Dataset content:
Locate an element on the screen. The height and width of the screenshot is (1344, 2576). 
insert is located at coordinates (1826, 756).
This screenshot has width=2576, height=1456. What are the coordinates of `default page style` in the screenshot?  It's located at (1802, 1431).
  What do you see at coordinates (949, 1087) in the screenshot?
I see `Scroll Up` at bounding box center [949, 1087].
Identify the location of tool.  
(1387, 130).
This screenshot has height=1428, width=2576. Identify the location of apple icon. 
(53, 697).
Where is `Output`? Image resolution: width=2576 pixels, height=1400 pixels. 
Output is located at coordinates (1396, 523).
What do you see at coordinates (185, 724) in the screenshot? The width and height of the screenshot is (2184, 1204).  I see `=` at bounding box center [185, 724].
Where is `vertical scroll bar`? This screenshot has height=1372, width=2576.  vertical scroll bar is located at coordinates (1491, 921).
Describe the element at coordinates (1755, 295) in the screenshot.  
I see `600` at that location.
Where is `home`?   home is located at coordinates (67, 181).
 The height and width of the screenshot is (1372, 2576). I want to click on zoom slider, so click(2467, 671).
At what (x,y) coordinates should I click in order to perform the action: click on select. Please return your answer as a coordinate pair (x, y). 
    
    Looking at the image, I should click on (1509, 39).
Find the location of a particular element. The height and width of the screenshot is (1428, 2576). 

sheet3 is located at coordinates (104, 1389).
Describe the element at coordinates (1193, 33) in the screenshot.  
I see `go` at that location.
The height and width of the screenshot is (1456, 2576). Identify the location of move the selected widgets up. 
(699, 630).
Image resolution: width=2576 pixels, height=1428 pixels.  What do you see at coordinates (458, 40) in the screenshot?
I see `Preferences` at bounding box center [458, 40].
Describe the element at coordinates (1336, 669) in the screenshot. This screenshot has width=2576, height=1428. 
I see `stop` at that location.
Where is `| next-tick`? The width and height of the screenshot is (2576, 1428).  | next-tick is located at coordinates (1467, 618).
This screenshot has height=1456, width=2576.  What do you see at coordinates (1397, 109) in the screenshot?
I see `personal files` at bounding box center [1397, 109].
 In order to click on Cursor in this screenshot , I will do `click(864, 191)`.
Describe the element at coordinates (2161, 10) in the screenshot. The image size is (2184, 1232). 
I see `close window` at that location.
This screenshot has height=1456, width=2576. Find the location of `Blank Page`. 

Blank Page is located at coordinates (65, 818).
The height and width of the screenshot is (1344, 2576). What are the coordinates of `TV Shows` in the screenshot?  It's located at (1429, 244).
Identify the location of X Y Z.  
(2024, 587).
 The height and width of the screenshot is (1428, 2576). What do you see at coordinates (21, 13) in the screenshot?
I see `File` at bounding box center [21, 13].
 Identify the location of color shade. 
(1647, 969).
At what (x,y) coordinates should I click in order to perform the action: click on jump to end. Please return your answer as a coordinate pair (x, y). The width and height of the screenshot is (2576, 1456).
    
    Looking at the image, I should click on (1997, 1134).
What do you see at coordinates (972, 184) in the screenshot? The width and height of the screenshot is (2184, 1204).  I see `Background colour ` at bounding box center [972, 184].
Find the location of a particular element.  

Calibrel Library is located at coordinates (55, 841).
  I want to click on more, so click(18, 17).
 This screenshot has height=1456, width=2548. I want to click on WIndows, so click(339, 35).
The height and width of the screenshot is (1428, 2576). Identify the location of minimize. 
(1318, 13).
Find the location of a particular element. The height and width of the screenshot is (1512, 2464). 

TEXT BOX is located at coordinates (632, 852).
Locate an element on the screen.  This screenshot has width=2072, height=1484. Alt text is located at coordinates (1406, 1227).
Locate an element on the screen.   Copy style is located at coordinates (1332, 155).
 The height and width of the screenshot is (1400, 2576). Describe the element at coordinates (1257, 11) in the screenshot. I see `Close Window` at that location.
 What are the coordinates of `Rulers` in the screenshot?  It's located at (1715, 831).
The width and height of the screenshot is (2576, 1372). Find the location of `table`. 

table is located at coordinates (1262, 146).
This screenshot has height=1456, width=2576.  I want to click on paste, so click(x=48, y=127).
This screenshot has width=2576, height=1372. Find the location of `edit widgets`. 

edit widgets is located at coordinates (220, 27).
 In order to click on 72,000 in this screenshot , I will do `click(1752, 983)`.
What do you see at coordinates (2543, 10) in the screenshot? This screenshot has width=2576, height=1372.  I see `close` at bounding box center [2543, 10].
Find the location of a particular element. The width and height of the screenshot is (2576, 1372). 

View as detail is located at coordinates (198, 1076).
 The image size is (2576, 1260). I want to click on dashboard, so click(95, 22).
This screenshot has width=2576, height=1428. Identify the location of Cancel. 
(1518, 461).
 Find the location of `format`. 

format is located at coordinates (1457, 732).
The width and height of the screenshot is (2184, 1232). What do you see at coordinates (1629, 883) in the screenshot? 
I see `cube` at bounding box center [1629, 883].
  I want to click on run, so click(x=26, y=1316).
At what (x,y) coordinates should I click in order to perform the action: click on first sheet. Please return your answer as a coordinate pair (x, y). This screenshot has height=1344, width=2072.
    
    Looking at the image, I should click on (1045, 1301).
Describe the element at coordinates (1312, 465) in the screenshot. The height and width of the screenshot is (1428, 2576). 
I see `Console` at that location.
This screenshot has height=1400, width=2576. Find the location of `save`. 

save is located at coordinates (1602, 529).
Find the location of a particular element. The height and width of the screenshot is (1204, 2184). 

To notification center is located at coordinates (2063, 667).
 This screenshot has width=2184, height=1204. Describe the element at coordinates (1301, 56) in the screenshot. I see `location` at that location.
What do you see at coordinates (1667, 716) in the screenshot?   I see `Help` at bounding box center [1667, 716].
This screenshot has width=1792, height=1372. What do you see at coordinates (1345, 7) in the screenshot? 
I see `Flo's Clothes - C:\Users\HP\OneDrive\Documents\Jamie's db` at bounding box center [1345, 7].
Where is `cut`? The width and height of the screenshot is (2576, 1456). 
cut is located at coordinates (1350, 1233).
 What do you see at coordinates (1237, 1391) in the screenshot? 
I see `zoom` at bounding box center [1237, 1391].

Work to be completed: Copy out, word for word, the records above from the line that contains "What do you see at coordinates (185, 724)" through the line that contains "coordinates (1491, 921).", both of those lines included.

Response to the task:
What do you see at coordinates (185, 724) in the screenshot? The width and height of the screenshot is (2184, 1204).  I see `=` at bounding box center [185, 724].
Where is `vertical scroll bar`? This screenshot has height=1372, width=2576.  vertical scroll bar is located at coordinates (1491, 921).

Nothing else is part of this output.